== WHAT THE TASK REQUIRES ==
Starting at the line that contains "Task: Open the USD currency selector", quote every line through the end of the entries, word for word, skipping the pictures.

== SUPPLIED DATA ==
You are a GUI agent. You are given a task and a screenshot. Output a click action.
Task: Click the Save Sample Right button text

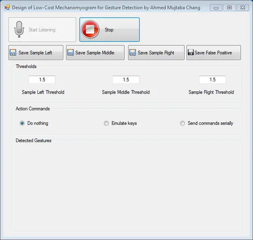click(x=156, y=53)
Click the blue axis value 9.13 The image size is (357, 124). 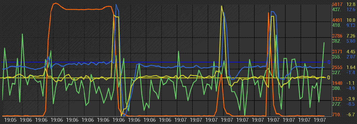click(x=351, y=25)
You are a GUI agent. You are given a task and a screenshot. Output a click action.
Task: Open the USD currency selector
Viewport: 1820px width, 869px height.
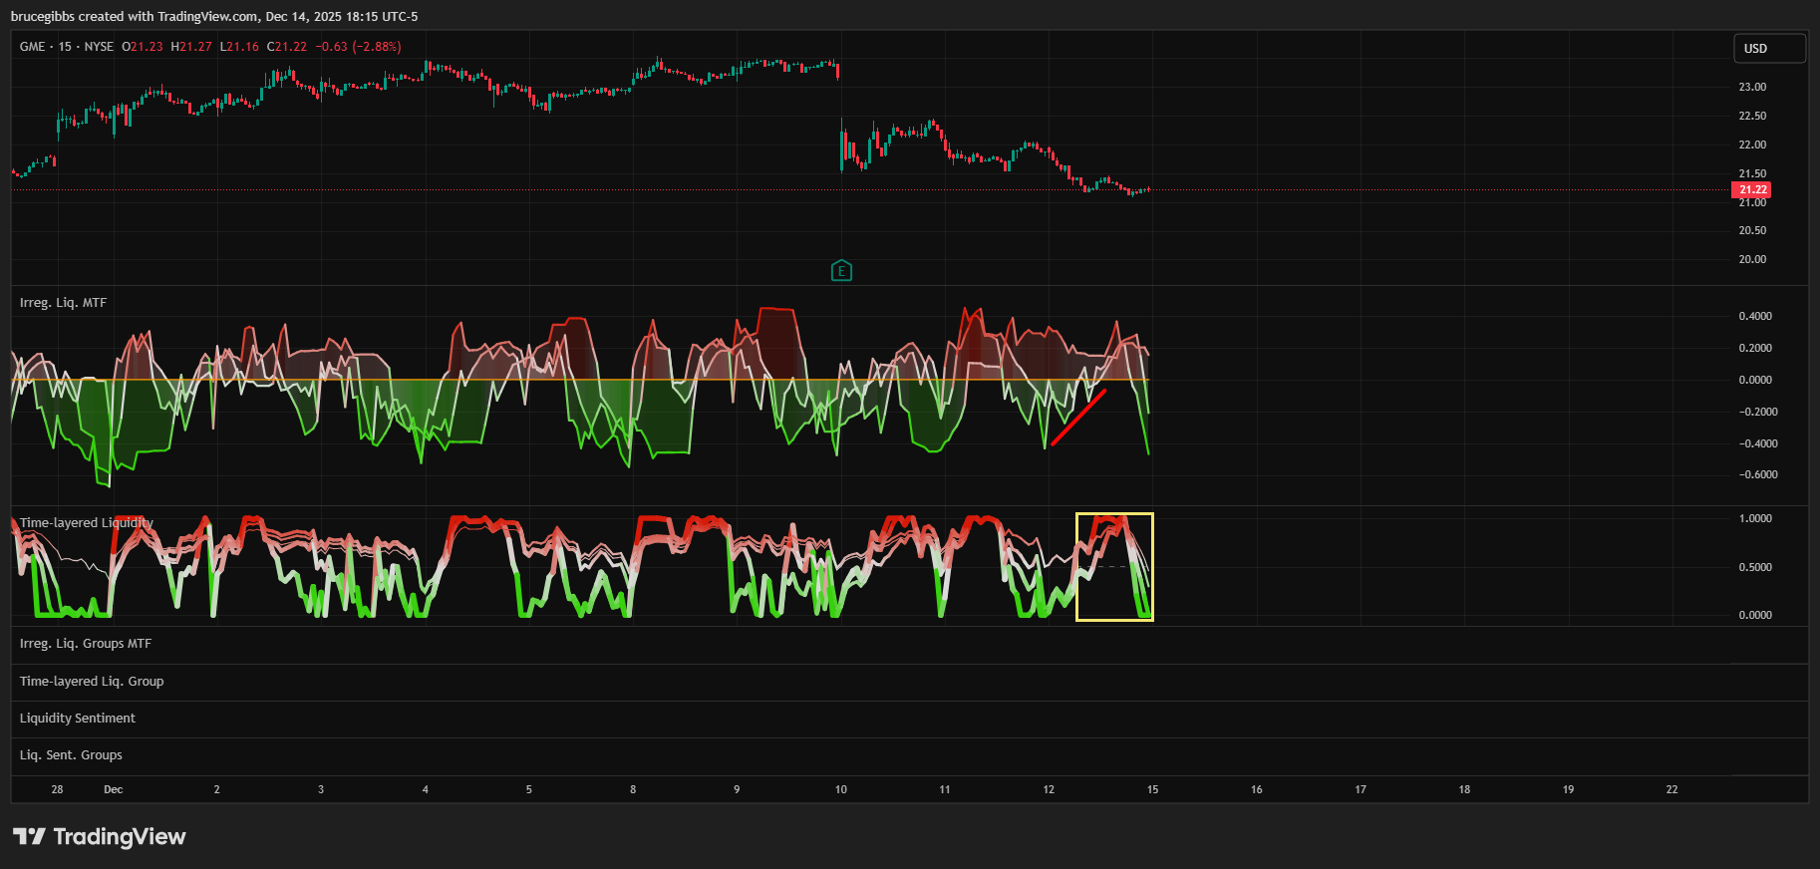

== PROBLEM SOLUTION ==
Task: Open the USD currency selector
Viewport: 1820px width, 869px height.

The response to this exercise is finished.